Interview with Marilyn Schlossbach

Marilyn Schlossbach is an executive chef and restaurateur.

Marilyn Schlossbach is an executive chef and restaurateur.

She is an environmentalist, community activist, traveler, surfer, and mom who is on a continual quest for culture and knowledge and shares her passion for the road less traveled with her patrons and community.

Wendy and I are big fans of Marilyn and have been going to her restaurants for years.  We were fortunate to be in an entrepreneurial networking group with her a few years ago where we got to know her a little more personally and soon after asked her to contribute to our cookbook: nourish a community supported cookbook. The recipes she contributed are Green Machine Smoothie, Cuban Grilled Corn, and Aloha Chocolate Mousse.

Knowing Marilyn had her hands in a lot of pots (pun intended), we wanted to interview her to hear about her work and her philanthropy.

We discuss how she is such a great example of following one’s  passions to create a career that allows her to continue her love of food, travel, and community advocacy. She talks about the challenges along the way and how she, somehow, makes it work.  We get the behind the scenes stories on the origins of some of her restaurants.
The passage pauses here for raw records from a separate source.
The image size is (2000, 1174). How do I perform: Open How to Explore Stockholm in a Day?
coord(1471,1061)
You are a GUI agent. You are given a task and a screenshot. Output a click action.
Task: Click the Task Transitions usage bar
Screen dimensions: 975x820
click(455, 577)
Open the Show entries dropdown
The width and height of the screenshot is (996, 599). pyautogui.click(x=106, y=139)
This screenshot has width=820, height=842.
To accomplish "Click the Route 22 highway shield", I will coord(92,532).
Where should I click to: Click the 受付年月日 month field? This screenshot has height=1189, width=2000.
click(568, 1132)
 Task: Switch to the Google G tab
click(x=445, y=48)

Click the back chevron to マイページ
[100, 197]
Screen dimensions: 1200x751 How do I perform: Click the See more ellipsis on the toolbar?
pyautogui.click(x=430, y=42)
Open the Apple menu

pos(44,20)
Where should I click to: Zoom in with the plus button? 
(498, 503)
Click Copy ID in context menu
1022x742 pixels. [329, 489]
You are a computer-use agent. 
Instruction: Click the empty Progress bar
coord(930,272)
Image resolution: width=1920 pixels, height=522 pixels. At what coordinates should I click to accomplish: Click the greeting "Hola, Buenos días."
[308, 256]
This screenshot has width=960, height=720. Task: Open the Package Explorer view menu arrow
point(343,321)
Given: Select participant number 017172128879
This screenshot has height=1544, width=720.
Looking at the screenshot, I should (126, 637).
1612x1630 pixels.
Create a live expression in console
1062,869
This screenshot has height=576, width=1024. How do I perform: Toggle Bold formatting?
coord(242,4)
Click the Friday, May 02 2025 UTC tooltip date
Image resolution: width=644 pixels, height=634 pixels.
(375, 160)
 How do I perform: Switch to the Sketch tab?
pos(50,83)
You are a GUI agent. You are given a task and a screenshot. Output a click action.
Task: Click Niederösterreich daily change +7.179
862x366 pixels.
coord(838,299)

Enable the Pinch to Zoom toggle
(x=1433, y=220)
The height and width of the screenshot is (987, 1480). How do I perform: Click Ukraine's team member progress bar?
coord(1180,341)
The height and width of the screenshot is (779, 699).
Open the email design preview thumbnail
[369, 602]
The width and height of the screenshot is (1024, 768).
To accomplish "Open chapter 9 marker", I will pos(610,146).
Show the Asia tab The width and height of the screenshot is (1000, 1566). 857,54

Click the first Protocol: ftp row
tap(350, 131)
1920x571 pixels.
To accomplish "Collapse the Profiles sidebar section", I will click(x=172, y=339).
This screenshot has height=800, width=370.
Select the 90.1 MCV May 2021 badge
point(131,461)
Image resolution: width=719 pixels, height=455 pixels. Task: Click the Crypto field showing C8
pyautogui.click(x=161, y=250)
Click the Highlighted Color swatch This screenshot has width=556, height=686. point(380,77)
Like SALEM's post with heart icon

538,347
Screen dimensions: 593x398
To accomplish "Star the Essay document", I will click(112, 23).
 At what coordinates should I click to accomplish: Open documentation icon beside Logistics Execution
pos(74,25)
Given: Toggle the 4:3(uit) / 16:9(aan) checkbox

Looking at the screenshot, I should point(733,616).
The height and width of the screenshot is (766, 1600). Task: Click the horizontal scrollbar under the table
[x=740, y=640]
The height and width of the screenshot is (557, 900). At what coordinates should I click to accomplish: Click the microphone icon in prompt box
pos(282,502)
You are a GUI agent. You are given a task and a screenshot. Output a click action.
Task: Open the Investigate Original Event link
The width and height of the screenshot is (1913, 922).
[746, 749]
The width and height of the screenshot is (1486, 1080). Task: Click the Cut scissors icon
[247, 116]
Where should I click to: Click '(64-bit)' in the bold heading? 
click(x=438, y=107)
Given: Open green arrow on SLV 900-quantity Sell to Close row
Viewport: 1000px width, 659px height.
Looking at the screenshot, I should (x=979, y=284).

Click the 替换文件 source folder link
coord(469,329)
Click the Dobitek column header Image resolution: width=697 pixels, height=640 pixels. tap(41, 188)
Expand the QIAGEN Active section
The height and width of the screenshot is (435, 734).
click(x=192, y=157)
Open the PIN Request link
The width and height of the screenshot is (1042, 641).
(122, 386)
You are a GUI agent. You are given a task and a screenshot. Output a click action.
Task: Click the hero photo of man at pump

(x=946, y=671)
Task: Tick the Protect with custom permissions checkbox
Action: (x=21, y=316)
Of her work outsider her restaurants, Marilyn’s Kula Café collaboration is discussed.

From the Kula website: This community café is a social enterprise which offers a training program that addresses high unemployment and the mismatched training and employment opportunity in the Asbury Park area. The hands-on, paid training program is designed to develop readily transferrable skills for application in the hospitality industry. Training and skills development will take place in a working eatery, giving neighbors the opportunity to help participants learn marketable skills while enjoying good food at a fair price.

She is also  involved with Merrick Farm, the first certified organic farm in Monmouth County that needed help in getting back into the game.

Yet another philanthropic venture of Marilyn’s, Food for Thought by the Sea, is a non-profit organization providing local youth and adolescents with an opportunity to learn about the hospitality and the culinary industry. They do this with educational initiatives that support the environment and its local purveyors with affordable meals in their give-back food programs.

Her partnerships with these ventures are with:

Covenant House is coming to Asbury park and partnering with Interfaith Neighbors to help homeless youth by coming up with a retreat house for young males and are building a center for this purpose.  They’ve asked Marilyn and Joe Leone to help them raise money and awareness for this project by hosting a sleep out on the boardwalk for three days the second week of May.